An important consequence, specific to the point-conductance model, is that its mathematical simplicity enabled formulation of a number of variants of the Fokker–Planck equation for the membrane potential probability density (Rudolph and Destexhe 2003a, 2005; Richardson 2004; Lindner and Longtin 2006), which led to a method to estimate synaptic conductances from V m recordings (Rudolph et al. 2004). This “VmD method” decomposed the V m fluctuations into excitatory and inhibitory contributions, estimating their mean and variance. This method was successfully tested in dynamic-clamp experiments (Rudolph et al. 2004) as well as in voltage-clamp (Greenhill and Jones 2007; see also Ho et al. 2009). The most interesting aspect of the VmD method is that it provides estimates of the variance of conductances or, equivalently, conductance fluctuations. This type of estimate was made for cortical neurons during artificially activated brain states (Rudolph et al. 2005) or in awake animals (Rudolph et al. 2007). The latter provided the first quantitative characterization of synaptic conductances and their fluctuations in aroused animals.

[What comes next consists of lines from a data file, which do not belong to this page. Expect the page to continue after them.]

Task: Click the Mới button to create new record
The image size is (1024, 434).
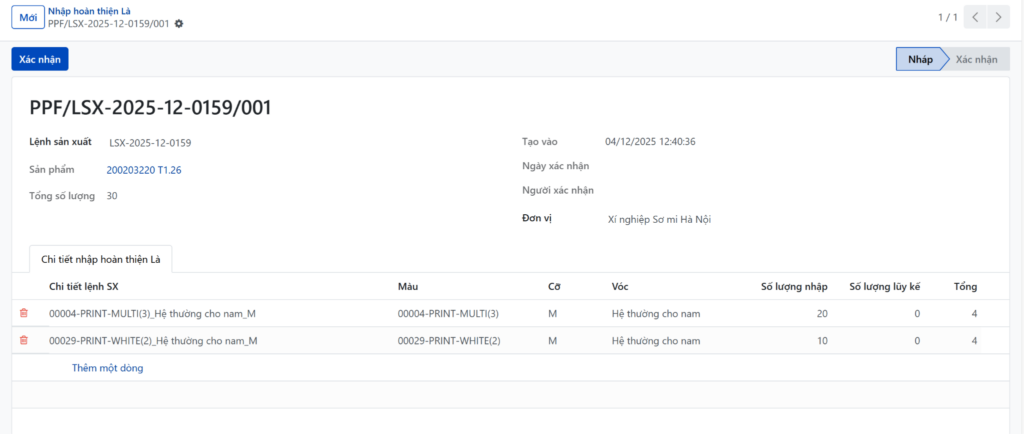Action: [27, 17]
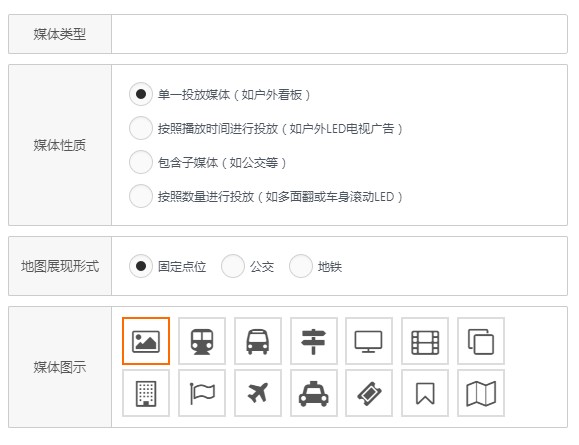This screenshot has width=579, height=445.
Task: Pick the stacked copies media icon
Action: pyautogui.click(x=481, y=341)
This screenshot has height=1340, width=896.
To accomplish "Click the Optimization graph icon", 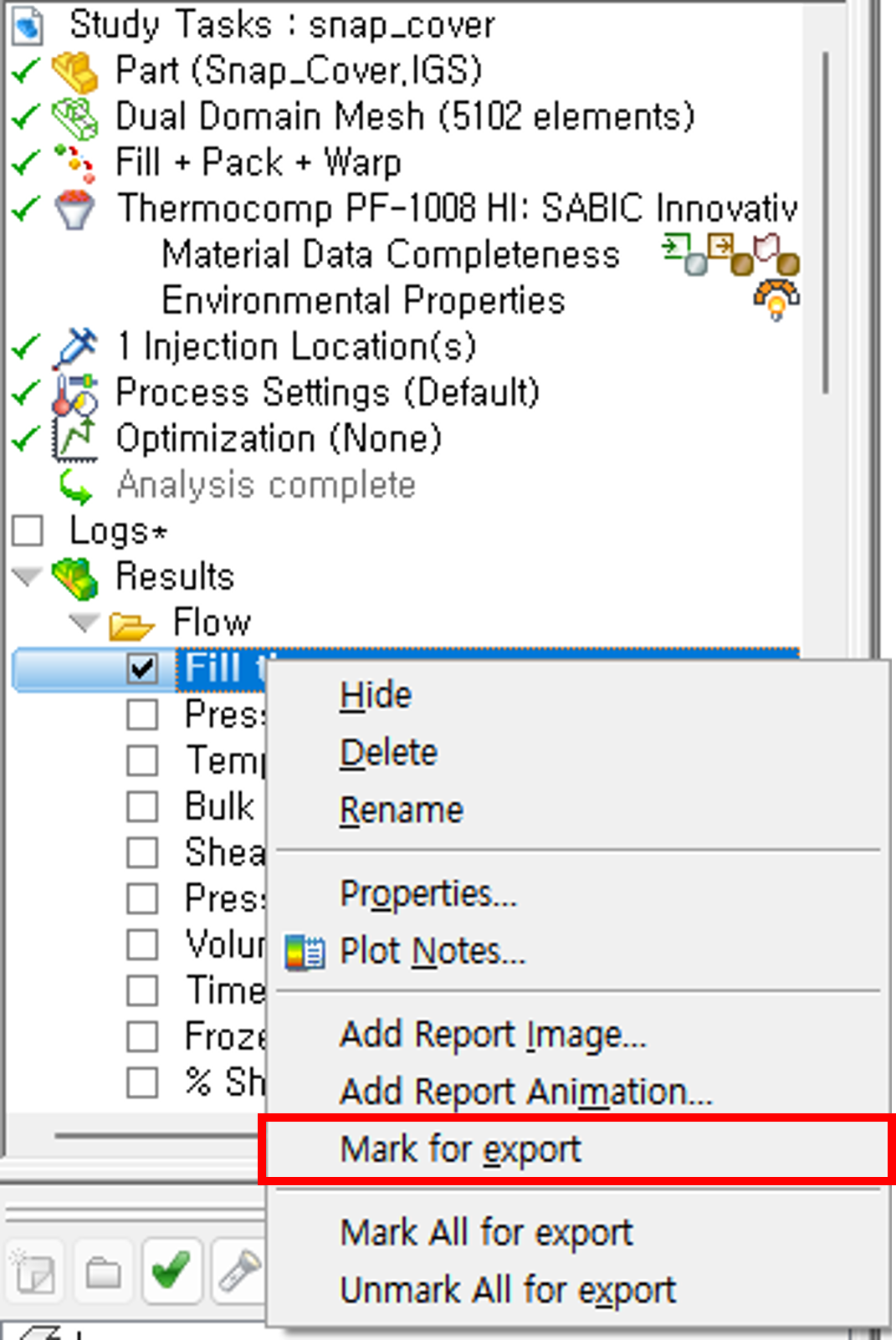I will click(75, 439).
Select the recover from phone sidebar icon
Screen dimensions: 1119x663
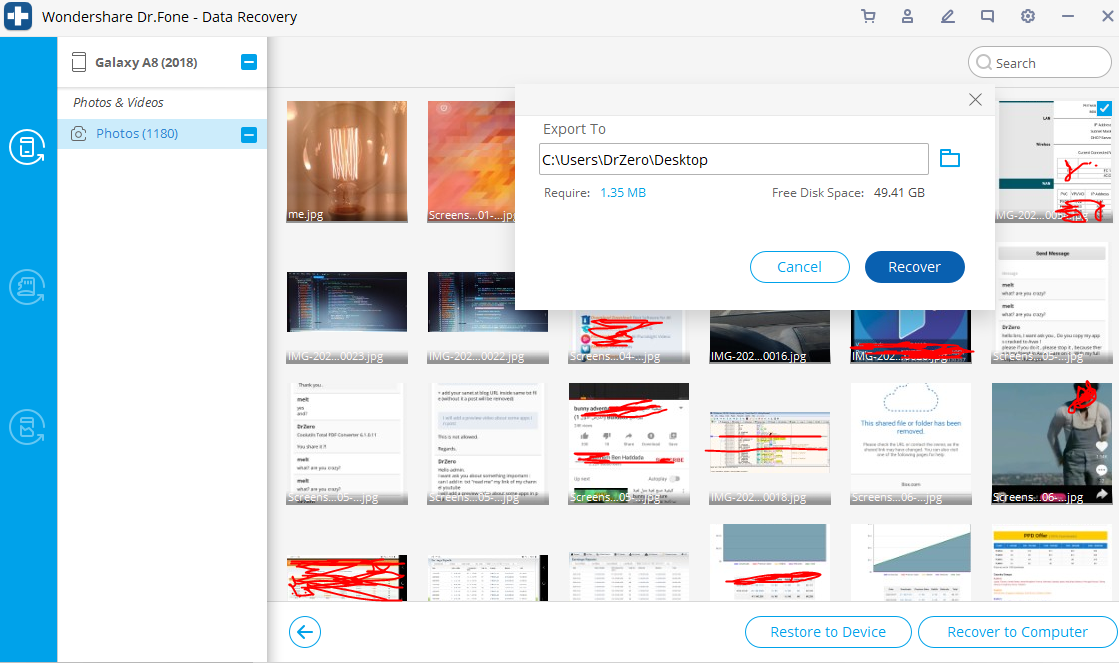click(x=27, y=147)
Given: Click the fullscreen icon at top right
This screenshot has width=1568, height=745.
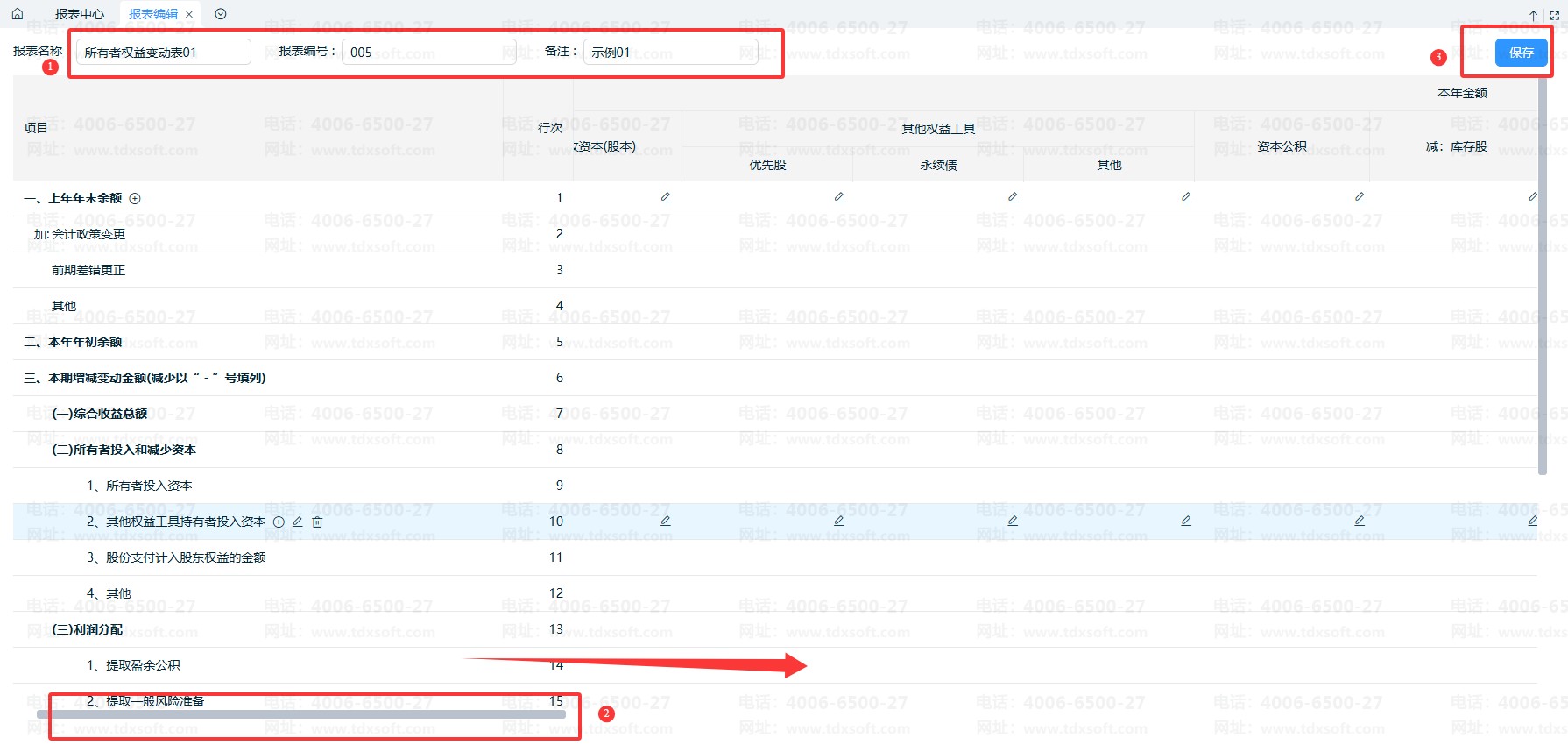Looking at the screenshot, I should coord(1555,15).
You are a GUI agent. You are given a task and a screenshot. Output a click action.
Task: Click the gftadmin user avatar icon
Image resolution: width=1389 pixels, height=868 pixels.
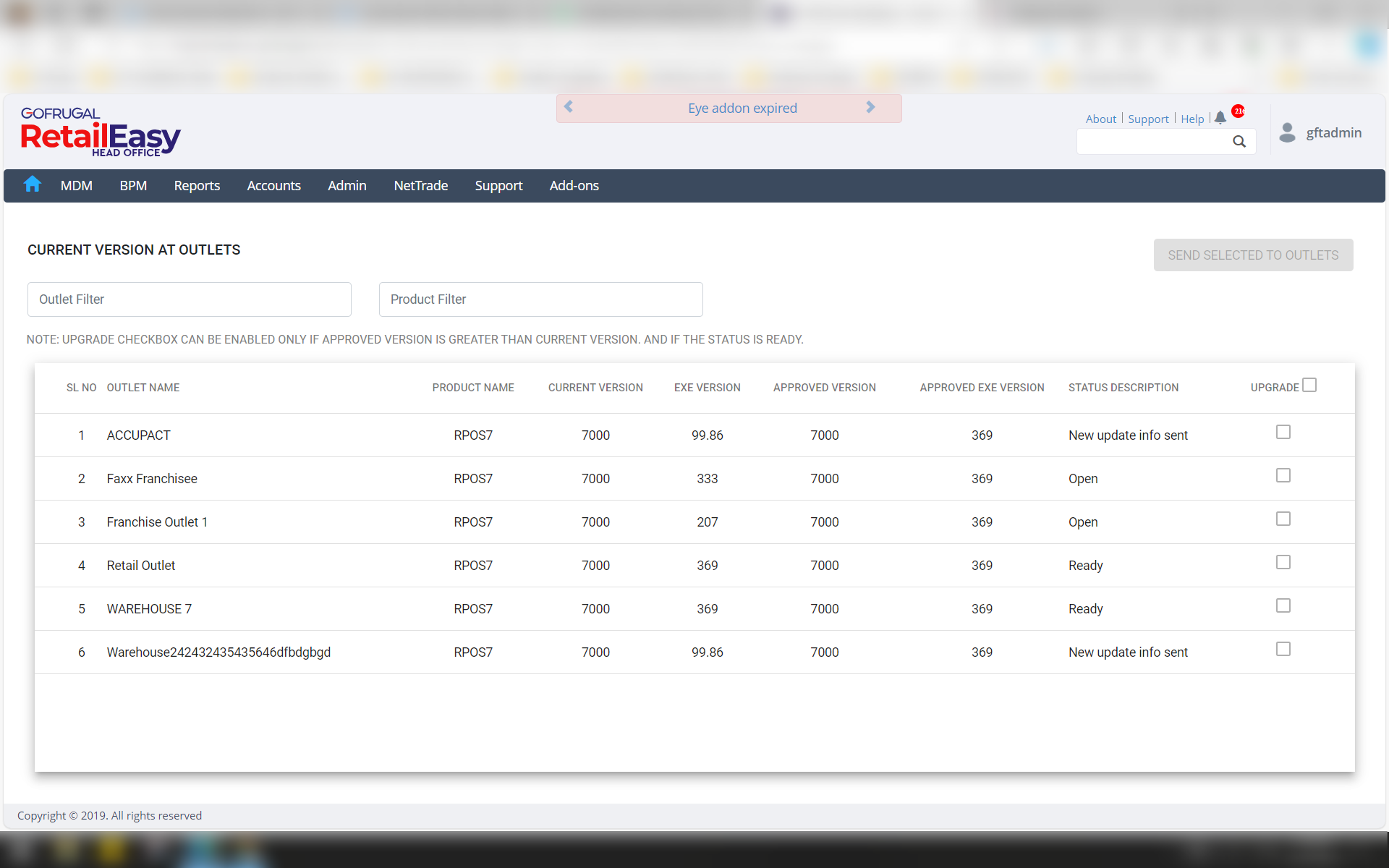pyautogui.click(x=1287, y=132)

Finally, this approach was extended to estimate dynamic properties related to action potential initiation. If the information about synaptic conductances and their fluctuations is available (for example following VmD estimates), then one can use maximum likelihood methods to evaluate the spike-triggered conductance patterns. This information is very important to determine which optimal conductance variations determine the “output” of the neuron, which is a fundamental aspect of integrative properties. We found that in awake and naturally sleeping animals, the majority of spikes are statistically related to disinhibition, which plays a permissive role. This type of conductance dynamics is opposite to the conductance patterns evoked by external input, but can be replicated by models displaying self-generated activity. This suggests that most spikes in awake animals are due to internal network activity. This argues for a dominant role of the network state in vivo and that inhibition is a key player. Both aspects should be investigated by future studies.

Thus, the last 20 years have seen a tremendous theoretical and experimental characterization of the synaptic “noise,” and its consequences on neurons and networks. Computational models have played—and still continue to play—a pivotal role in this exploration.